Reste la question de la convention santé, prorogée à deux reprises faute d’avancées sur sa renégociation. « L’État souhaite privilégier l’achat d’outils pour faire de la télémédecine. Ça, c’est notre priorité, qu’on puisse soigner aussi dans les îles », dit Éric Spitz. Deux autres questions doivent être traitées dans des conventions séparées : les évasans urgentes et les molécules onéreuses.  L’État a fait savoir au Pays qu’il lui fallait renégocier sa convention avec Air Archipels pour les évacuations sanitaires : « Nous avions suggéré au gouvernement de commencer par revoir cette convention en imposant à son prestataire beaucoup plus d’obligations, voire des pénalités financières, s’il ne respectait pas ses obligations. » Quant aux traitements anti-cancéreux qui coûtent 3,7 milliards par an, c’est « quasiment une question éthique. La molécule onéreuse permet de proroger la vie de certaines personnes de quelques semaines, de quelques mois. La Polynésie achète, sur les quatre, cinq dernières années, dix fois plus de molécules onéreuses qu’à la fin des années 2010.  Et là, c’est un débat éthique entre médecins, entre peut-être religieux, de savoir où on place la barre de l’achat de ces molécules onéreuses », dit Éric Spitz.

Le sommet des océans à Nice, « un moment particulier pour la Polynésie française »

La conférence des Nations-Unies sur l’océan, qui se tient à Nice en juin prochain, verra la Polynésie mise en avant avec « son propre stand » pour « montrer au monde entier qu’elle a aussi des solutions pour les défis de demain. On tient vraiment à montrer que dans le domaine de l’énergie, de la recherche, de l’innovation, même de la nourriture, la Polynésie et ses 5 millions de kilomètres carrés peuvent être un exemple pour le reste du monde », dit le Haut-commissaire.

Et il réaffirme la position officielle de la France et de la Polynésie, qui sont contre l’exploitation des grands fonds marins, alors que Oscar Temaru ne perd pas une occasion de présenter le sujet comme la clé de l’indépendance économique.  Il souligne qu’un récent colloque de l’Ifremer a réaffirmé que « on ignore 99% de ce qu’il y a dans les grands fonds marins » et que la priorité reste l’exploration. Au-delà, dit-il, « l’être humain a déjà pollué tout ce qu’il pouvait polluer dans le monde. La conviction de Moetai Brotherson, la conviction d’Emmanuel Macron et la mienne, c’est que non, il faut absolument éviter d’abîmer ce qui reste notre dernier trésor. » Quant aux îles Cook qui veulent absolument lancer l’exploitation des nodules polymétalliques avec plusieurs compagnies étrangères, « l’ensemble des pays du Pacifique font pression sur la Nouvelle-Zélande, qui a quand même son mot à dire, pour que les Cook renoncent à  ce projet. En tout cas, nous mettrons tous les moyens qui sont à notre disposition pour que ce projet ne se fasse pas, parce que la mer ne connaît pas de frontières, et nul ne peut dire si une exploitation des fonds marins des îles Cook n’aurait pas de conséquences sur nos grands fonds marins. Ça me parait relever du bon sens et j’espère que le bon sens triomphera. »

 

« Nous n’avons pas d’autre choix que de travailler ensemble »
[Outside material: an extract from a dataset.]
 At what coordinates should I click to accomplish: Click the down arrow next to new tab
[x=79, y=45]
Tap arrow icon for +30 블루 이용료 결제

« J’espère que nous allons conserver ce vivre ensemble et cette culture qui fait la richesse de la Polynésie », a-t-il déclaré à la fin de son passage sur notre antenne. Le Haut-commissaire Eric Spitz a placé ses vœux officiels à la Polynésie sous le signe de l’unité du Pays et de l’État, celle qui a porté les Marquises à l’Unesco et Kauli Vaast sur la plus haute marche olympique. Celle qui fait aussi rempart contre les tensions politiques, la violence et l’insécurité. « Ne soyons plus jaloux de nos prérogatives et de nos compétences. Nous n’avons pas d’autre choix que de travailler ensemble ».